- _WHAT YOU SHOULD DO_: Count the lines in the material below that contain the string "accomplish", treating uppercase and lowercase as different. Reply with the number only.

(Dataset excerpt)
** Start **
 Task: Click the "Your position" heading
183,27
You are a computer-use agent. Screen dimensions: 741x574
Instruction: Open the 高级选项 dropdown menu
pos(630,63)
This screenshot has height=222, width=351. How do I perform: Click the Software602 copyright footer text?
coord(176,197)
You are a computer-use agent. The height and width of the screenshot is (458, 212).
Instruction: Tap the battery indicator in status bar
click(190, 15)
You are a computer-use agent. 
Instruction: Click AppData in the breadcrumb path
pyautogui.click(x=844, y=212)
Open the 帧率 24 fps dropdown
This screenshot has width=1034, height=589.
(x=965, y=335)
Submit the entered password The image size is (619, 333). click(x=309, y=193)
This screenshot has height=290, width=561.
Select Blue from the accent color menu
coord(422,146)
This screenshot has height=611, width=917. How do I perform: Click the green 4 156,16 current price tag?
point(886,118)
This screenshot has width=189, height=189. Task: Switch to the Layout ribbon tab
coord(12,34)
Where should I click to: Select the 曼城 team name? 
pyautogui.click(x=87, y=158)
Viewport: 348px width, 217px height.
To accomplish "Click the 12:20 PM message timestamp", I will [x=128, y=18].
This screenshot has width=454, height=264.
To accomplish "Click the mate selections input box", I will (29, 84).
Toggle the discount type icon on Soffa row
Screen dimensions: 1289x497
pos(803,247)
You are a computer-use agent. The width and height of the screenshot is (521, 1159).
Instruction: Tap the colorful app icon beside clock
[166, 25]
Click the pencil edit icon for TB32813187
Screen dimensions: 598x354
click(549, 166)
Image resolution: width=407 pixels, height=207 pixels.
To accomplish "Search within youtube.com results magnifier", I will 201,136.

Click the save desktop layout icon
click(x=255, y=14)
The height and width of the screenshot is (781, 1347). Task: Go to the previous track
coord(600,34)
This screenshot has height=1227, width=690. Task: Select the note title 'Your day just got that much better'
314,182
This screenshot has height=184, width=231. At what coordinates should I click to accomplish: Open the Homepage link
** End **
- _OUTPUT BELOW_: 4